Hi I have the following problem:
I'm storing strings and a corresponding list of integer values in an MultiValueMap<String, Integer>
I'm storing about 13 000 000 million strings and one string can have up to 500 or more values.
For every single value i will have random access on the Map. So worst case are 13 000 000* 500 put calls. Now the speed of the map is good but the memory overhead gets quite high. A MultiValueMap<String, Integer>
is nothing else then a HashMap/TreeMap<String, <ArrayList<Integer>>
. Both HashMap and TreeMap have quite a lot of memory Overhead. I wont be modifying the map once it is done, but I need it to be fast and as small as possible for random access in a program. (I'm storing it on disk and loading it on start, the serialized map file takes up about 600mb but in memory its about 3gb?)
the most memory efficient thing would be, to store the String in sorted string array and have a corresponding two dimensional int array for values. So access would be a binary search on the string array and getting the corresponding values.
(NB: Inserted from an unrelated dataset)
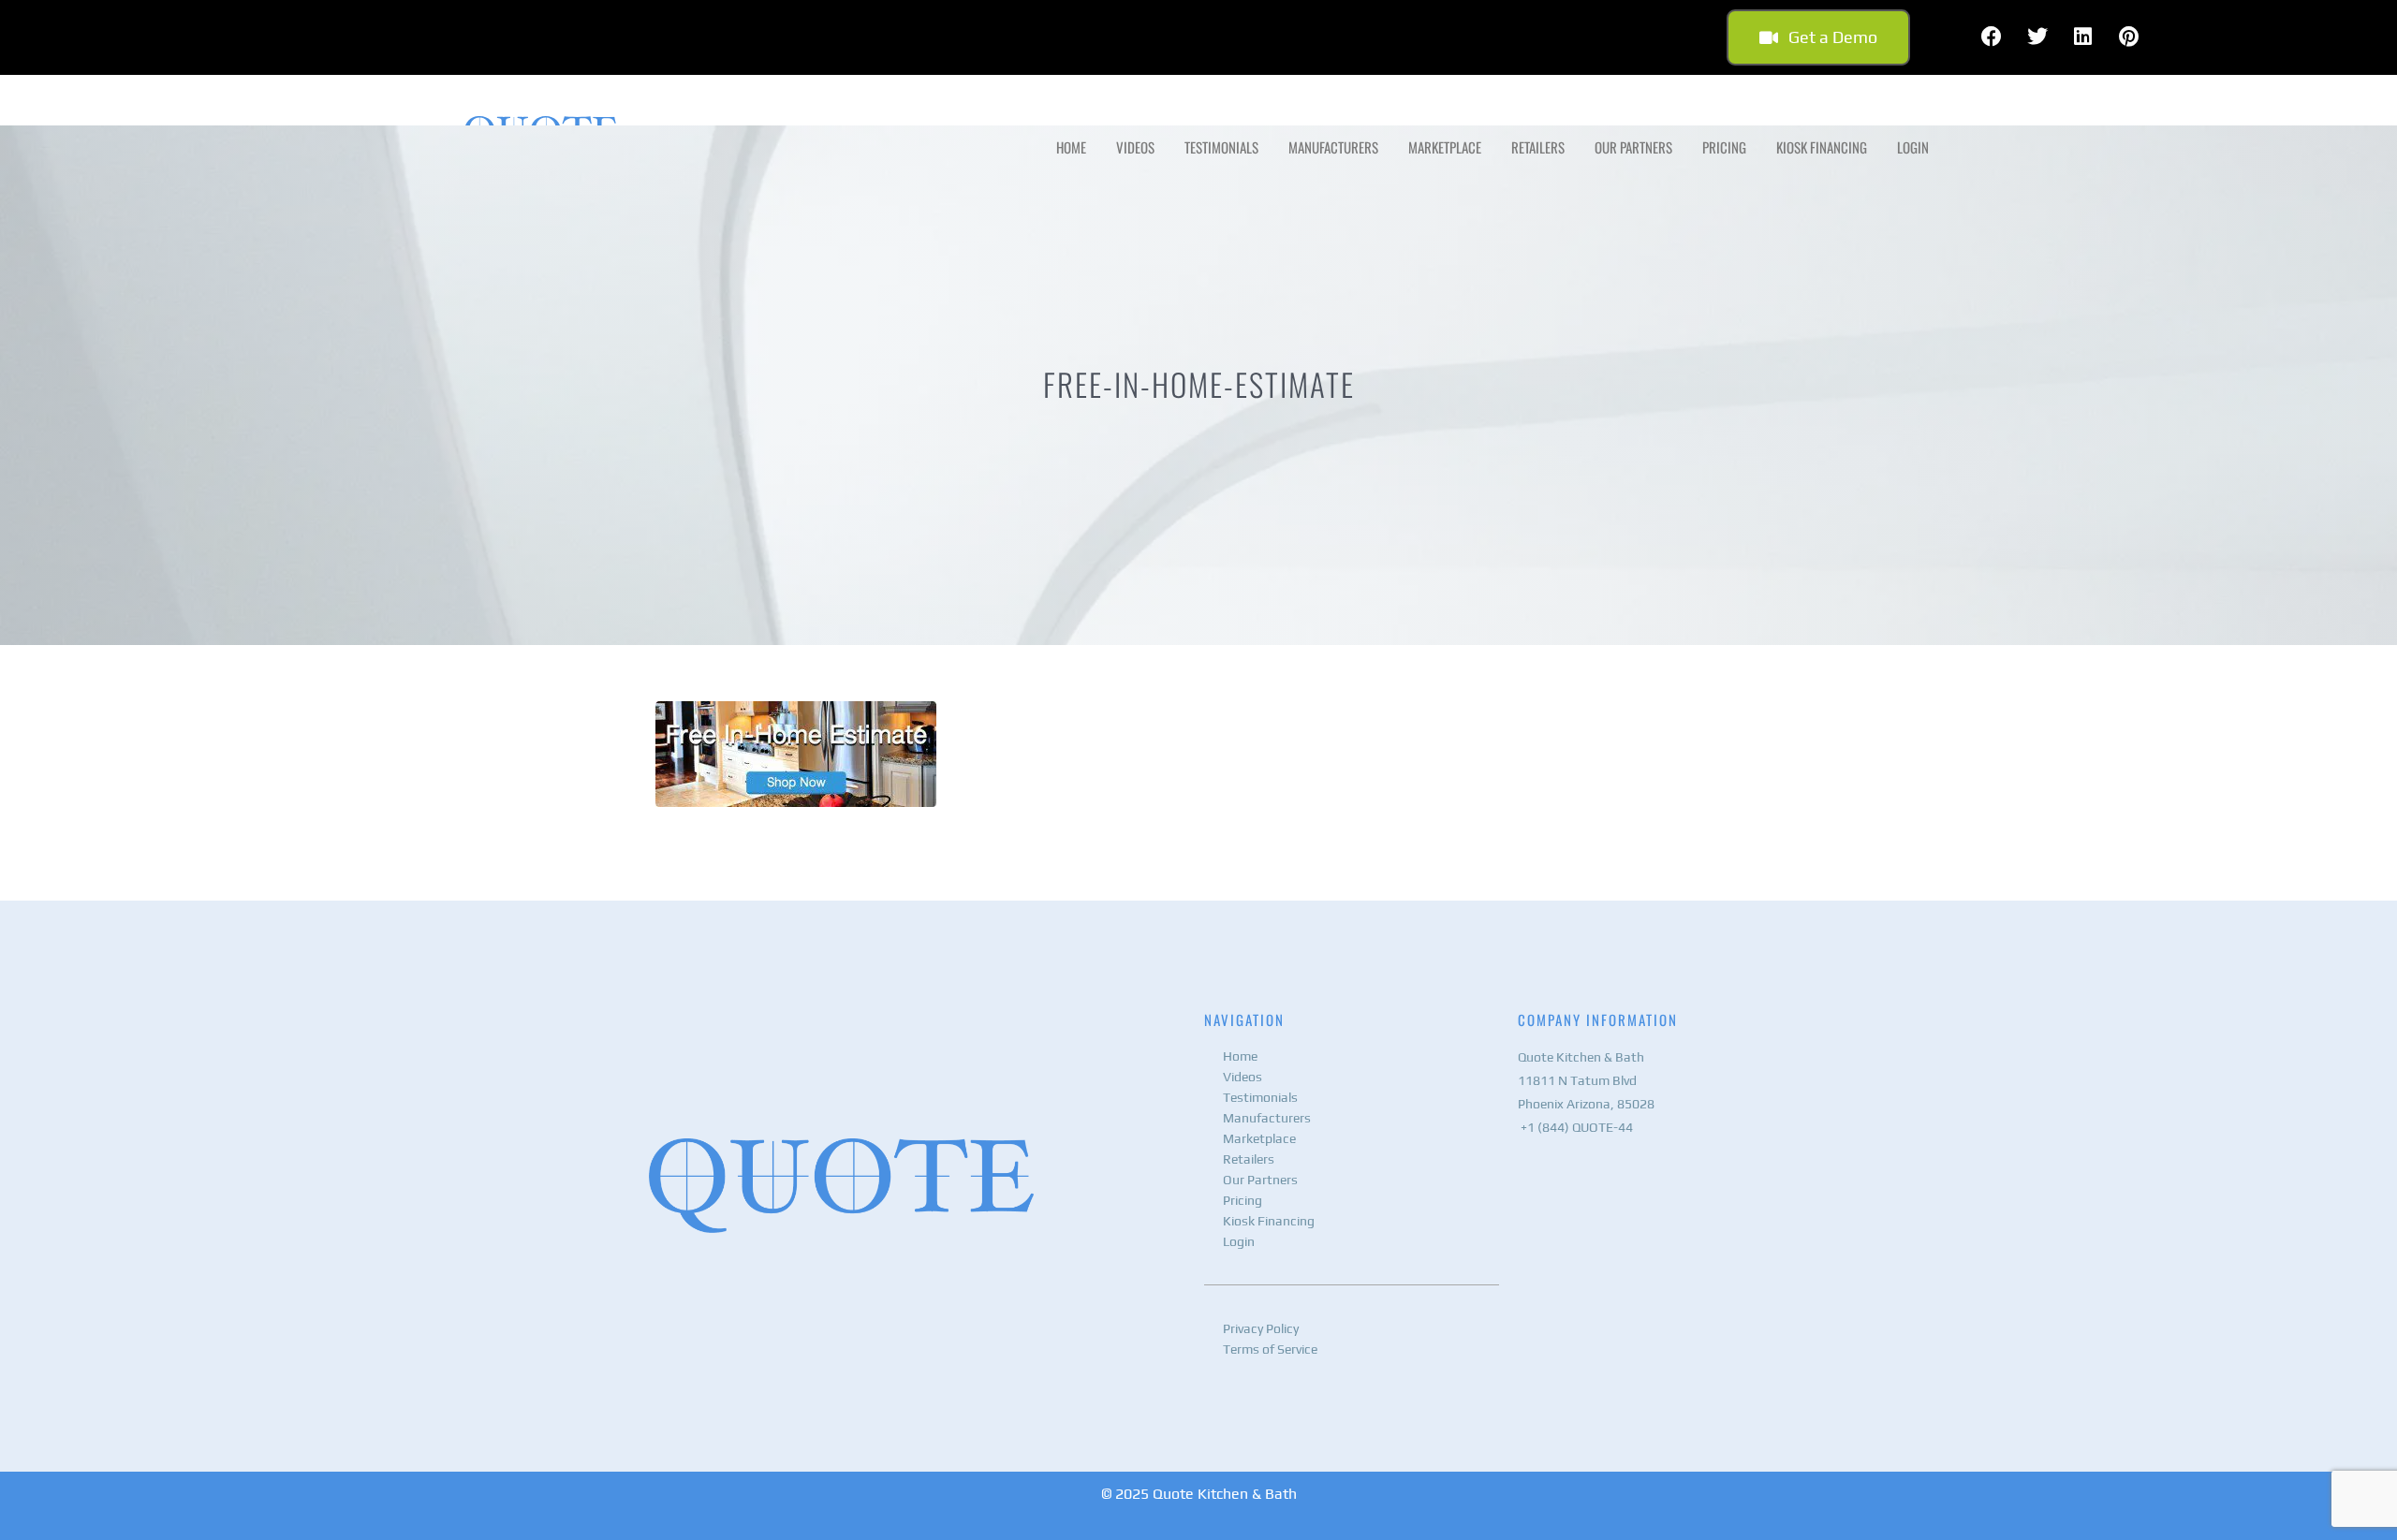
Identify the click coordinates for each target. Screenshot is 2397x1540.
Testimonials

Now I have three ways to get there:
I use a sorted MultivalueMap (TreeMap) for the creation phase to store everything.After I'm finished with getting all values, I get the string array by calling
map.keyset().toArray(new String[0]);
Make a two dimensional int array and get all the values from the multivaluemap. Pro: It's easy to implement, It is still fast during creation. Con: It takes up even more memory during the copying from Map to Arrays.I use Arrays or maybe ArrayLists from the start and store everything in there Pro: least memory overhead. Con: this would be enormously slow because i would have to sort/copy the Array every time a add a new Key, Also i would need to implement my own (propably even slower) sorting to keep the corresponding int array in the same order like the strings. Hard to implement
I use Arrays and a MultivalueMap as buffer. After the program finished 10% or 20% of the creation phase, I will add the values to the Arrays and keep them in order, then start a new Map. Pro: Propably still fast enough and memory efficient enough. Con: Hard to implement.
None of these solutions really feel right to me. Do you know any other solutions to this problem, maybe a memory efficient (MultiValue)Map implementation?
I know I could be using a database so don't bother posting it as an answer. I want to know how i could do this without using a database.